SET TASK:
In the cinematographer profiles below, which film earned Billy Williams his successful Oscar nomination?

Billy Williams, London-born cinematographer Billy Williams gained his first two Oscar nominations for the acclaimed “Women in Love” and “On Golden Pond”. His third nomination, which was successful, was for the epic “Gandhi”. He was President of the British Society of Cinematographers, and was awarded the Camera Image Festival’s Lifetime Achievement Award in 2000.

Listeners: Neil Binney

Neil Binney began working as a 'clapper boy' in 1946 on spin-off films from steam radio such as "Dick Barton". Between 1948-1950 he served as a Royal Air Force photographer. From 1950 he was a Technicolor assistant technician working on films such as John Ford's "Mogambo" (photographed by Freddie Young), Hitchcock's "The Man Who Knew Too Much" (Bob Burke), and Visconti's "Senso" (G.R. Aldo/B. Cracker). As a camera assistant he worked on "Mind Benders", "Billy Liar" and "This Sporting Life". Niel Binney became a camera operator in 1963 and worked with, among others, Jack Cardiff, Fred Tammes and Billy Williams. He was elected associate member of the British Society of Cinematographers in 1981 and his most recent credits include "A Fish Called Wanda" and "Fierce Creatures".

DATA EXCERPT:
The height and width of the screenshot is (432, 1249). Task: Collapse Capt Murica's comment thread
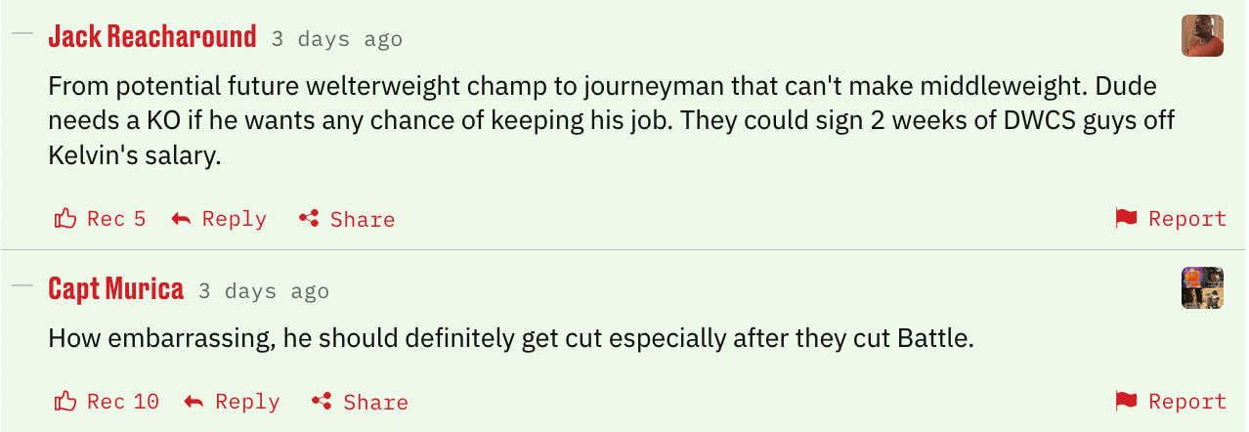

THE COMPLETED TASK:
"Gandhi"